星状細胞腫(アストロサイトーマ)は、脳内のグリア細胞である星状細胞から発生する悪性腫瘍です。米国臨床腫瘍学会(ASCO)によると、全脳腫瘍の約8.5%を占めます。小児でも頻発しますが、成人でも発症します。

診断

星状細胞腫は、MRIやCTスキャン、組織診断(生検)によって確認されます。
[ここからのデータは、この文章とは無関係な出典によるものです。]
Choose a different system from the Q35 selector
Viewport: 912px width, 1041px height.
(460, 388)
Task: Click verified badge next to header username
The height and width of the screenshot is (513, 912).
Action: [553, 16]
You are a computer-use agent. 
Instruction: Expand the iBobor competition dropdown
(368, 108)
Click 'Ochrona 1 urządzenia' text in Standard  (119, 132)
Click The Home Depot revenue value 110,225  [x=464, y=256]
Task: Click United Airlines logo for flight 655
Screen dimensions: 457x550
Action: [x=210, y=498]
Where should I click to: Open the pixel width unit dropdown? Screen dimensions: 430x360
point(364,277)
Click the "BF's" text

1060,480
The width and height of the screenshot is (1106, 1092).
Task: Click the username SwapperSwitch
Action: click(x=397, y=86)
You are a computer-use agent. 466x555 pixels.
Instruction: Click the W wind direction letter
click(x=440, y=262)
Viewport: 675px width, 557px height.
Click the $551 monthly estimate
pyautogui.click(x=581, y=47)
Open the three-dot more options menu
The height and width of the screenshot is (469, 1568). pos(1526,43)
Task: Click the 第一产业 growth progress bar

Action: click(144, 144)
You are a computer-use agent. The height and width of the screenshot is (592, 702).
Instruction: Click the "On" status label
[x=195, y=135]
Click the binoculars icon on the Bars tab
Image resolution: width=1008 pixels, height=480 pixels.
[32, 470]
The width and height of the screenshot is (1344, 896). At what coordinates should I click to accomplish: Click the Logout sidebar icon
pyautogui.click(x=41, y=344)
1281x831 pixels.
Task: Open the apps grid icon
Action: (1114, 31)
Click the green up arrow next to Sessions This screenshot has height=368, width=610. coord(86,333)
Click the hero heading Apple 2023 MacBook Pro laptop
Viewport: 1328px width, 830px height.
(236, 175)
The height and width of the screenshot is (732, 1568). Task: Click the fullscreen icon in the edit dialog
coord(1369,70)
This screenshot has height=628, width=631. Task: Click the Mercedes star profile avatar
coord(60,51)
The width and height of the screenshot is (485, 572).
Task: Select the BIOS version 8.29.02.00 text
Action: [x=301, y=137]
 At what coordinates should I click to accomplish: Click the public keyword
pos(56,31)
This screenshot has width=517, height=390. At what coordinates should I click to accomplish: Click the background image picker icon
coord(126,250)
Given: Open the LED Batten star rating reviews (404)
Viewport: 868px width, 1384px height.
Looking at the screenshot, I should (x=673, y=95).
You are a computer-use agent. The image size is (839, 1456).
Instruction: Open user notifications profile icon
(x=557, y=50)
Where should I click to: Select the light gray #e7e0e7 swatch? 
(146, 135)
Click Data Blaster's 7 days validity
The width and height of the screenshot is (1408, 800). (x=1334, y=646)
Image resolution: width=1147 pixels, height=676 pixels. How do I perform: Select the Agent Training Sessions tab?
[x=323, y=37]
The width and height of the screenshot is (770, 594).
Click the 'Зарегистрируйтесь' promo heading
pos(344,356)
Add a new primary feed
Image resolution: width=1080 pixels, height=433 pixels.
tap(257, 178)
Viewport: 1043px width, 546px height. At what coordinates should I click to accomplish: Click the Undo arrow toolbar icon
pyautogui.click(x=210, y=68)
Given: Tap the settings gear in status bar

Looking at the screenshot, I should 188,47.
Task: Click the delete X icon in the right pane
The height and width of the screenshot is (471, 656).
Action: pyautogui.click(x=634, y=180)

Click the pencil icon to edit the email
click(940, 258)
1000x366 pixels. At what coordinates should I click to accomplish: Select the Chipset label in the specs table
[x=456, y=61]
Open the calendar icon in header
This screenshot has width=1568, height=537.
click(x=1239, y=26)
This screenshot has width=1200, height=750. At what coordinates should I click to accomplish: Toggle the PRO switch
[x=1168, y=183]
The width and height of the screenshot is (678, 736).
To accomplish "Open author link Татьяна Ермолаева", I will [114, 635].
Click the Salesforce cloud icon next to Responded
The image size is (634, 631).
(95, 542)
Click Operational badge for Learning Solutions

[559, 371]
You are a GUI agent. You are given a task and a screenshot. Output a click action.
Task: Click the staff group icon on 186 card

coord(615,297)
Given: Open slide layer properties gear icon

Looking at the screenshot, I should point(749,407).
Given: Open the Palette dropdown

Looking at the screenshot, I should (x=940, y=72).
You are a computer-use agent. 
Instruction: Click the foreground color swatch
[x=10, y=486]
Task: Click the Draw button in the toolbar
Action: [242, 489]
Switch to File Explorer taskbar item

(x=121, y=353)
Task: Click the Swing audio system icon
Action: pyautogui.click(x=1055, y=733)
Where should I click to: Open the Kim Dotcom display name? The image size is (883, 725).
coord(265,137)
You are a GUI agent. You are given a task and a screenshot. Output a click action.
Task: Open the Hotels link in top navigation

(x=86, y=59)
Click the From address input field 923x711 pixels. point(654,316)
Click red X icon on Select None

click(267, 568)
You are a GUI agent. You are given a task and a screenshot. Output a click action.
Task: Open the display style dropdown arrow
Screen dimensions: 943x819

腫瘍の位置や大きさ、増殖速度に基づき、グレード(Ⅰ〜Ⅳ)で評価されます。

タイプ(グレード)

  • Ⅰ型:低悪性度で成長が遅く、手術で完全切除が可能なことが多い。
  • Ⅱ型:やや悪性度が高く、再発リスクがある。
  • Ⅲ型:中等度から高度の悪性度で、手術後に放射線療法や化学療法が必要。
  • Ⅳ型:最も悪性度が高く、浸潤が広範囲に及び、治療が困難。

症状

成人の星状細胞腫に伴う主な症状は以下の通りです。

  • 姿勢異常や片側の感覚低下
  • 二重視・視力低下
  • 頭痛、嘔吐
  • 記憶障害や言語障害
  • けいれん、筋力低下
  • 情緒不安定やうつ症状

治療法

腫瘍が手術で切除可能な部位にある場合、外科手術が第一選択となります。手術が困難な場合や術後の再発予防のために、放射線療法や化学療法(テモゾロミド、シクロホスファミドなど)が併用されます。

予後

星状細胞腫の5年生存率は、腫瘍のグレードに大きく左右されます。英国がん研究所(Cancer Research UK)のデータによると、成人の全体的な5年生存率は約40〜60%です。低悪性度(Ⅰ・Ⅱ型)の場合は比較的良好ですが、高悪性度(Ⅲ・Ⅳ型)では予後が不良です。